Items for pointing to words and elements:
***

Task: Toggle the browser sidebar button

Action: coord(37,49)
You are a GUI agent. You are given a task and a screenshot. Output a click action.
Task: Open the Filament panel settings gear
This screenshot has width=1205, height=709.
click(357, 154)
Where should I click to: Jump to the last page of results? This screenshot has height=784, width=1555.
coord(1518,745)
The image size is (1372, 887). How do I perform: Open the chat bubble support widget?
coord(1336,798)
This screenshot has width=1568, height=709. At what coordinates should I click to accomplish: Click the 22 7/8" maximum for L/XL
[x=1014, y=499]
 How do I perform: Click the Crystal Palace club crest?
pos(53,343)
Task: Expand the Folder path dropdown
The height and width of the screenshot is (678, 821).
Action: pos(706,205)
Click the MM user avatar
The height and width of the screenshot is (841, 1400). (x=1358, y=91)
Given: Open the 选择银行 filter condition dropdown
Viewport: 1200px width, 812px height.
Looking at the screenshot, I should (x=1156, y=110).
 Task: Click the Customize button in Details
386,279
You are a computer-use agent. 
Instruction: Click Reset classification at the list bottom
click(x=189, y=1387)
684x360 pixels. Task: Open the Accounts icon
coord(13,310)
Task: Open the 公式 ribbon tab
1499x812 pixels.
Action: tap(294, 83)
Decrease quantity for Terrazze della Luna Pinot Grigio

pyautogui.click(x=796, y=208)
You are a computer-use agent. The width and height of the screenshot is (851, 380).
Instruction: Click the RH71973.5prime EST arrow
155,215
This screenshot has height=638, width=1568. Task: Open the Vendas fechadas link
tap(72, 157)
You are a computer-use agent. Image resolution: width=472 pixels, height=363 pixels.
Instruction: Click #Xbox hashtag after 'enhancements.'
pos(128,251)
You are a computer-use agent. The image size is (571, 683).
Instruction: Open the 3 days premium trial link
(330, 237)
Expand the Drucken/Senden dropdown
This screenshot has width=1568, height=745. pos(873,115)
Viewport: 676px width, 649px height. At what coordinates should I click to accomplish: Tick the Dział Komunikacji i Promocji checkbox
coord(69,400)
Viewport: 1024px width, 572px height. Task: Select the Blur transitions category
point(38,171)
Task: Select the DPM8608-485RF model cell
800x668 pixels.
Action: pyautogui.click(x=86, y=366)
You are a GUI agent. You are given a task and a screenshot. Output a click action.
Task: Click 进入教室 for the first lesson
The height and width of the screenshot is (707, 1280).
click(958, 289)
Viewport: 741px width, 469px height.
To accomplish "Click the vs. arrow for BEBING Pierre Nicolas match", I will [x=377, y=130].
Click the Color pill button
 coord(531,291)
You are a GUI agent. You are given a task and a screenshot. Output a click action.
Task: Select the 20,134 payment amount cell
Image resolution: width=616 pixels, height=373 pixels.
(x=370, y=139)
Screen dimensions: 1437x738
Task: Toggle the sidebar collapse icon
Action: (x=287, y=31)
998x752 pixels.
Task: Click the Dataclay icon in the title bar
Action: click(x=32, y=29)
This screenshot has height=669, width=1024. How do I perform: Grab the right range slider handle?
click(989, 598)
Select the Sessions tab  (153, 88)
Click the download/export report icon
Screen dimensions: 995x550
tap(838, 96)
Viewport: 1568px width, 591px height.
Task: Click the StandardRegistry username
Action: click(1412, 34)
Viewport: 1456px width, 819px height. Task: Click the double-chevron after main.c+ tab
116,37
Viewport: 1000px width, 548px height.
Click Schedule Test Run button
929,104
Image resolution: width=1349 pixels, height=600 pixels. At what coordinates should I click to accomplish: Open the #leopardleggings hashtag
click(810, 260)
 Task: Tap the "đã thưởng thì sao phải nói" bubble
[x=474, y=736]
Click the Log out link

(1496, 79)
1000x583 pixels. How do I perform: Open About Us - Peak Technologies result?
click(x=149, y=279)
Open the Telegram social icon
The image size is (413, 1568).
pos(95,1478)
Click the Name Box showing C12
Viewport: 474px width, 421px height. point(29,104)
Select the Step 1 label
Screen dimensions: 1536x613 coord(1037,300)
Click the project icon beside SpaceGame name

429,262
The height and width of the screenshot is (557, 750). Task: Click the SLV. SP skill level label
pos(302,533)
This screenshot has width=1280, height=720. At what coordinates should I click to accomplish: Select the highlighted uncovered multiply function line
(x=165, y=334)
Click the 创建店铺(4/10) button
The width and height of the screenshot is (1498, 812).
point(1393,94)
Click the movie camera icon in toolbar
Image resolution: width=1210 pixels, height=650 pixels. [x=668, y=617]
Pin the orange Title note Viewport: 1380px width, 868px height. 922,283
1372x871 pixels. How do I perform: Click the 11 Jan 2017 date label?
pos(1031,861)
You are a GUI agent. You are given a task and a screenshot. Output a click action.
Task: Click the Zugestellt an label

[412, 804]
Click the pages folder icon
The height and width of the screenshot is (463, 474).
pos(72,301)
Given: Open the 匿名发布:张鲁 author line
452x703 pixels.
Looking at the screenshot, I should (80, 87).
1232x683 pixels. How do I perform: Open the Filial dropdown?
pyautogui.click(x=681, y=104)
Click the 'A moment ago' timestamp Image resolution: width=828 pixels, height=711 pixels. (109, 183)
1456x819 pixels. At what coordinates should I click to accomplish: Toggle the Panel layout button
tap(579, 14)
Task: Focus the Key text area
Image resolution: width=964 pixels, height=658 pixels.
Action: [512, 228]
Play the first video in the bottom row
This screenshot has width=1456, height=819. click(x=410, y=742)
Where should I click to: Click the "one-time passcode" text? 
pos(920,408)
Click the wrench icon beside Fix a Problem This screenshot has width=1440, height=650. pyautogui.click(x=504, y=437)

***

*EXERCISE TASK*. Output the stretch from the line containing "Where should I click to: Click" through the end of the items as a two-column CSV with the header columns item_text and answer. Give one row per item, put each field in quotes, and replace line breaks with spaces.

*TASK RESPONSE*.
item_text,answer
"Where should I click to: Click the ""one-time passcode"" text?","pos(920,408)"
"Click the wrench icon beside Fix a Problem This screenshot has width=1440, height=650.","pyautogui.click(x=504, y=437)"